From OK to NYC

This article is from the archive of The New York Sun before the launch of its new website in 2022. The Sun has neither altered nor updated such articles but will seek to correct any errors, mis-categorizations or other problems introduced during transfer.

The New York Sun

The editors of a high school literary magazine in Tulsa, Okla., successfully solicited poems from Jack Kerouac, Allen Ginsberg, and Robert Creeley. Upon graduation, this magazine’s young editors immediately took off for New York, where they rapidly assimilated into the most exciting artistic circles.


Ron Padgett and Joe Brainard, along with fellow Tulsan Ted Berrigan, constituted a second wave of New York school writing, which carried the tradition of John Ashbery and Frank O’Hara into the youth culture of the 1960s and 1970s. But where Ashbery and O’Hara, along with Kenneth Koch, had Harvard in common, Padgett and Brainard had Central High School.


In “Joe: A Memoir of Joe Brainard” (Coffee House Press, 357 pages, $17), Mr. Padgett draws on material as deep as annotations in a high school yearbook. He even quotes a poem that he wrote about Brainard from afar, before they met: “and I think he is the greatest person / in the whole school / you can tell by looking at his eyes / so meek and tender.”


Ron Padgett’s high-school friendship with Joe Brainard created a tightly enclosed sphere of serious artistic endeavor that lasted a lifetime. Without each other, the pair might never have arrived in New York quite the way they did. As it happened, they got off the bus and asked a cab driver to take them to the village. “Where in the village,” the driver asked. “Oh, the middle,” they said. The two boys were disappointed with the intersection of Sixth avenue and 8th street: “What is so picturesque about this? We had imagined thatched roofs!”


The two friends grew up fast. Brainard was primarily a visual artist (though he did write the much-imitated book “I Remember”), and he suffered the agonies typically associated with midcentury American painters. While Mr. Padgett was uptown at Columbia, Brainard was downtown, hungry, experimenting with speed.


In high school, Brainard seems to have been more interested in social success than the Padgett who had admired his meek and tender eyes. In New York, Brainard went to work on his persona. One night he arrived at Mr. Padgett’s apartment “atypically drunk.” He went straight to the bathtub, where he doused himself in green food coloring. “It was one of a number of things he would do to put himself in an extreme state, to jolt himself out of his niceness.”


Brainard was still unclear about his sexuality. (He turned out to be gay; Mr. Padgett straight.) With youthful seriousness he cast his identity crises as an artistic crisis. As he put it in a letter to Mr. Padgett: “Though I know beauty, I can’t express it until I’ve undressed. Have so much undressing to do.” He meant undressing both literally and metaphorically. Brainard’s seriousness flowered in the accepting art world of the 1960s, “until making art virtually every day had become an integral part of his life.”

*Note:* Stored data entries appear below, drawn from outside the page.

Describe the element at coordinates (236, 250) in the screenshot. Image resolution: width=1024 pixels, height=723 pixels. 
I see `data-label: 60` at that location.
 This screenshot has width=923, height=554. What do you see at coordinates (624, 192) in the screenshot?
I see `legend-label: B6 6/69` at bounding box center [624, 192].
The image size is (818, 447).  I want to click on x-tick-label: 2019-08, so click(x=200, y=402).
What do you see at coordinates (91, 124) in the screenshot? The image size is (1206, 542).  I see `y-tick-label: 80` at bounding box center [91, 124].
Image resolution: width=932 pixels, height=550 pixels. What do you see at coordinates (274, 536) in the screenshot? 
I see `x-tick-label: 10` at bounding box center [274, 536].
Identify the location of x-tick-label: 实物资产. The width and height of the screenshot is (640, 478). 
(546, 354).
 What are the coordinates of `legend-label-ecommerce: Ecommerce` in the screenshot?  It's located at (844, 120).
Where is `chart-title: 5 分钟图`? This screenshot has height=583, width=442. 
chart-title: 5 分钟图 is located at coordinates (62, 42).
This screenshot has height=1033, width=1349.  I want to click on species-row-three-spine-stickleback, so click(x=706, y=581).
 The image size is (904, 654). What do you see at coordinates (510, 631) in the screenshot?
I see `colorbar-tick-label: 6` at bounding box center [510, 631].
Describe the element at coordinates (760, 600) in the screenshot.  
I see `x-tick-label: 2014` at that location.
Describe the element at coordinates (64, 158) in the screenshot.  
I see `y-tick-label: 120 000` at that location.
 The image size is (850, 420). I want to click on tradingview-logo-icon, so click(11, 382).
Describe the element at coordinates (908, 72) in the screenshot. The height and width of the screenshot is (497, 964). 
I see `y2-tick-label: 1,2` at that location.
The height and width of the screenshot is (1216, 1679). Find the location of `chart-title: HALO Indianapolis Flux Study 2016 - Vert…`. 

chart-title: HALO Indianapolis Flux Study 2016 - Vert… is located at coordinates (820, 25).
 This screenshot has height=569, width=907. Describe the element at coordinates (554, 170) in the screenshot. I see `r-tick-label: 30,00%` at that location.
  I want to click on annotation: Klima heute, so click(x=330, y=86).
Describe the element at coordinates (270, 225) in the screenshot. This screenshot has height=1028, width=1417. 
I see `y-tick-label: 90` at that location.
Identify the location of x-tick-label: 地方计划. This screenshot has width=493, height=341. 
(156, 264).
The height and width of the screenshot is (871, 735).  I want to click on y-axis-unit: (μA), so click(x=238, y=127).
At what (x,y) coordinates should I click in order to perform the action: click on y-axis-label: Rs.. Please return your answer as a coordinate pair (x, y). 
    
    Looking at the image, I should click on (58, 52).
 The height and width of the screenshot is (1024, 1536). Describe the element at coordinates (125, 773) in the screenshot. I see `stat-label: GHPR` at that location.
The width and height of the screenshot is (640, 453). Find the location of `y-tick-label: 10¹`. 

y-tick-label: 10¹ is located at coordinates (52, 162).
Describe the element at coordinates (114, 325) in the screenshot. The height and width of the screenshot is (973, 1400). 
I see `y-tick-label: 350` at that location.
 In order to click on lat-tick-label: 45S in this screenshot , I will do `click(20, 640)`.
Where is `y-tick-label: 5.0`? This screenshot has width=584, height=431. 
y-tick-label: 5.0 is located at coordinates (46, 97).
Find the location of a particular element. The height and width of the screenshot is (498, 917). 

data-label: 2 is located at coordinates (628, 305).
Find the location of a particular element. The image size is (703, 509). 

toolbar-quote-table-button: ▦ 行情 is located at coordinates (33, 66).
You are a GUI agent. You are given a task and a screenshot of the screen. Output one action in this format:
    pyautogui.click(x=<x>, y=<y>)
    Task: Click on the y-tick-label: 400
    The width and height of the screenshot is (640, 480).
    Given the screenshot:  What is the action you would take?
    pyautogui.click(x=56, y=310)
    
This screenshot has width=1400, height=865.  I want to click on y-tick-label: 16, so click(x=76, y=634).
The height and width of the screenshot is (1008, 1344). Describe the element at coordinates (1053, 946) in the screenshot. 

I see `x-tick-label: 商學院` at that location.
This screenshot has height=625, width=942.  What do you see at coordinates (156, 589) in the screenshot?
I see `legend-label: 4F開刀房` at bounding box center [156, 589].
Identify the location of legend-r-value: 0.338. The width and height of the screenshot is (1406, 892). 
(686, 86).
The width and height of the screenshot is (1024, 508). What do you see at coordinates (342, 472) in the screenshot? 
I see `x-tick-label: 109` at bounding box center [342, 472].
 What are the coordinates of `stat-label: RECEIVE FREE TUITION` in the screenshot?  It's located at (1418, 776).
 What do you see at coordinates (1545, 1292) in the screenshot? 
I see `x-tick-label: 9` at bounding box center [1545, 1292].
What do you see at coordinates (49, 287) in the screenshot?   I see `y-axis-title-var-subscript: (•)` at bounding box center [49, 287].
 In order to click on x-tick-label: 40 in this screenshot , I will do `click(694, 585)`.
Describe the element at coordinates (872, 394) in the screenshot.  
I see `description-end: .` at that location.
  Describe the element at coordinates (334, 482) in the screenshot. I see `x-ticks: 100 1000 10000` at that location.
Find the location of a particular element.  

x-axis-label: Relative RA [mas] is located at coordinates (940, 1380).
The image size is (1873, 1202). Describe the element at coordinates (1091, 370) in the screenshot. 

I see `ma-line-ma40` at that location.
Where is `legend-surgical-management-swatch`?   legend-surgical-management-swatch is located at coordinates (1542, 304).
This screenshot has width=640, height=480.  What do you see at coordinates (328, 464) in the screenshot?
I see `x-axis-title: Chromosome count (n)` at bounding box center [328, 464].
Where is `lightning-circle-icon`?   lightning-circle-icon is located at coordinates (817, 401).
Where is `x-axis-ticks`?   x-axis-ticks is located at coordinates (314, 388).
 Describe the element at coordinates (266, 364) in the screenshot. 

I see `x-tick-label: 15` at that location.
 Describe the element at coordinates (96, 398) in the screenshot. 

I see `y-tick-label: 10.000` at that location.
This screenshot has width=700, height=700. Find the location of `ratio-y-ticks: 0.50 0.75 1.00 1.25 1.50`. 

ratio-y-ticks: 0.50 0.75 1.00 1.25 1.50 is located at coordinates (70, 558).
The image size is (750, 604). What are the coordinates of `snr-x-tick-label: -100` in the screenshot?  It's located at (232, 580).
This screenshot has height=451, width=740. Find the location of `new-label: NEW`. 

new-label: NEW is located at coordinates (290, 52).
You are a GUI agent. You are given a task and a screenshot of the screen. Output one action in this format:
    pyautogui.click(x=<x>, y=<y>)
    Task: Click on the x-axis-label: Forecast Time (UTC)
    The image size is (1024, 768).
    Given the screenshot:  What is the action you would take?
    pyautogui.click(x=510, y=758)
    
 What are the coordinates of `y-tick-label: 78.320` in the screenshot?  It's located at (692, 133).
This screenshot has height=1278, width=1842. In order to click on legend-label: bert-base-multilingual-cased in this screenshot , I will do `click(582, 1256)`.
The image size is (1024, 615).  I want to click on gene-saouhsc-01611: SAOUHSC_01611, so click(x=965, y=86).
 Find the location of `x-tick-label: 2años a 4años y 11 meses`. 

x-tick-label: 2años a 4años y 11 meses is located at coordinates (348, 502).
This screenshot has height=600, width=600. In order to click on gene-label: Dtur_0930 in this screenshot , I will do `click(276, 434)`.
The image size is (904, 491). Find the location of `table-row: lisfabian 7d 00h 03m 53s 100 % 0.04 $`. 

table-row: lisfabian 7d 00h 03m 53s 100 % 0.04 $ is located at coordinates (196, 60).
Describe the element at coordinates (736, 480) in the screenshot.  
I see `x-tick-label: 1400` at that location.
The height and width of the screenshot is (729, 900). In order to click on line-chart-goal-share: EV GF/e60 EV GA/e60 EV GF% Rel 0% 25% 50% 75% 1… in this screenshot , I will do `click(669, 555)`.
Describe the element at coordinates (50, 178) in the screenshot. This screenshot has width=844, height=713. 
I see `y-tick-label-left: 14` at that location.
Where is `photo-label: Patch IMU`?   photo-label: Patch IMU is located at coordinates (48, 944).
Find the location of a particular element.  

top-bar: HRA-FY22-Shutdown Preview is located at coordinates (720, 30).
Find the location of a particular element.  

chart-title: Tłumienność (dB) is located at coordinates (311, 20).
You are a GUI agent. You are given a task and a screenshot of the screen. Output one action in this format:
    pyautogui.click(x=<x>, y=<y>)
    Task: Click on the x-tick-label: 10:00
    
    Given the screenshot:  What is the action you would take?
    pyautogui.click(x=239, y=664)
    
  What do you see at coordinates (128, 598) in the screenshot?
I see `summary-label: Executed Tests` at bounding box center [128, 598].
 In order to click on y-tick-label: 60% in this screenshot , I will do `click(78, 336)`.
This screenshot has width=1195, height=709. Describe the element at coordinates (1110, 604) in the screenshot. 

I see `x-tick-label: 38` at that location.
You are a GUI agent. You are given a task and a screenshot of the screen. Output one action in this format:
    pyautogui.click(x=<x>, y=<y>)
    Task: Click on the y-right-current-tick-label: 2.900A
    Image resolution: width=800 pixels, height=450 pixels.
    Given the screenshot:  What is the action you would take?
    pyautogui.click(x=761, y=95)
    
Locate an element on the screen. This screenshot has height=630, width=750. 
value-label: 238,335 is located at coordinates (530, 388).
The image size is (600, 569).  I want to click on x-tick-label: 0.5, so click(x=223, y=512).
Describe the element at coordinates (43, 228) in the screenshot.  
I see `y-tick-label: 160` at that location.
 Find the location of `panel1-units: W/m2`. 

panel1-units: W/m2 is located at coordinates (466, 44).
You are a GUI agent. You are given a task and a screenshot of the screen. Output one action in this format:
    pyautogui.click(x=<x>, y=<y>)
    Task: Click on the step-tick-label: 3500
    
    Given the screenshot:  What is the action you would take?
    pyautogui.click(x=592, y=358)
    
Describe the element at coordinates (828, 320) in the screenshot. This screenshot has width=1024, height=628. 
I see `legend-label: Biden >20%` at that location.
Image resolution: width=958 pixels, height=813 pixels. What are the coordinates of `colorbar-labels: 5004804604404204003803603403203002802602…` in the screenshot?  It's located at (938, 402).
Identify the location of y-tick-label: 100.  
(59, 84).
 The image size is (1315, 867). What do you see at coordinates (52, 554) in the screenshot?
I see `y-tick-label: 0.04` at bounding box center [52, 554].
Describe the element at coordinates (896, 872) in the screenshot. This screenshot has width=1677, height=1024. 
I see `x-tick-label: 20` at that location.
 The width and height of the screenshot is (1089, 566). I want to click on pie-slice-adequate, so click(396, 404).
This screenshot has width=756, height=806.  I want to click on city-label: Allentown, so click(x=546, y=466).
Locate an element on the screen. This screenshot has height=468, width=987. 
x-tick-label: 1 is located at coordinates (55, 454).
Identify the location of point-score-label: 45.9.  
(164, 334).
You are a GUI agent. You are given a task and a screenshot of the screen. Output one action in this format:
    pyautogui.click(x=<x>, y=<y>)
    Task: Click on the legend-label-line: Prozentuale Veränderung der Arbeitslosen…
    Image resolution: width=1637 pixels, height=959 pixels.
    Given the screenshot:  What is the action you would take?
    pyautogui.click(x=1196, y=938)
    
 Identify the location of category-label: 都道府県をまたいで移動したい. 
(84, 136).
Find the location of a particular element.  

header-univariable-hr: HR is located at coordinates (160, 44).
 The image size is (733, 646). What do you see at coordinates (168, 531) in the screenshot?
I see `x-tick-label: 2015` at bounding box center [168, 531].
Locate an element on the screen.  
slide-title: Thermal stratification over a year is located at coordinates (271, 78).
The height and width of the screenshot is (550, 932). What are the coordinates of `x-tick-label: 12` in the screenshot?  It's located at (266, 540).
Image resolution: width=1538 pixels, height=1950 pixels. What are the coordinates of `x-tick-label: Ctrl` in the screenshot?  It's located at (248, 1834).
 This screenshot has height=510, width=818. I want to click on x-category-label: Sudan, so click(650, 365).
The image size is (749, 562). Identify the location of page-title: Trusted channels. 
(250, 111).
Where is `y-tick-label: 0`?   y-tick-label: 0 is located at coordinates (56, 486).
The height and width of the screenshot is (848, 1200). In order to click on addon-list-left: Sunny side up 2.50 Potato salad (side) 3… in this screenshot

For Mr. Padgett, Brainard’s life had a dramatic arc. Embattled from the start, Brainard was denied the stability that marriage and fatherhood brought Mr. Padgett. Brainard’s success as an artist – although generally labeled as “minor,” his success within that rubric was indisputable – meant a more monied, glamorous lifestyle. But Brainard, having always yearned to be popular, to move beyond his niceness into a more powerful expressiveness, was unsure of his place in the art world.


He regularly had “start-over binges,” in which he emptied his studio of everything. Of celebrity parties, he wrote in a letter, “I always have a feeling something really great is going to happen at a party. Though it rarely does I like them anyway.” In 1976, he told People magazine that the art world had become “too big, too serious, too self-important, and too expensive.” In the last 15 years of his life, Brainard stopped making art and did nothing to maintain his reputation; in 1994 he died of AIDS.


Mr. Padgett repeatedly returns to a comparison with Frank O’Hara. Brainard once wrote: “I find myself with a certain talent that Frank O’Hara has, and that is to say something quite simple so absolutely that one, without even thinking, assumes that you are of course right.” Like O’Hara, Brainard left behind a body of work that, for its simplicity, will always be vulnerable to the critique that it is lightweight.


Mr. Padgett’s memoir is both heavy and light. He is uncomfortable with calling Brainard a saint, as others have. And “Joe” is about not only the man but the friendship the two men made up as they went along. Mr. Padgett has been working on this memoir for a very long time – as he wrote in Brainard’s high school yearbook, “You’ve learned a lot from me, things I’ve poured into your brain over cups of coffee. I hope, Joe, that you’ve also heard the things I’ve felt, hope you realize how important you are to me.”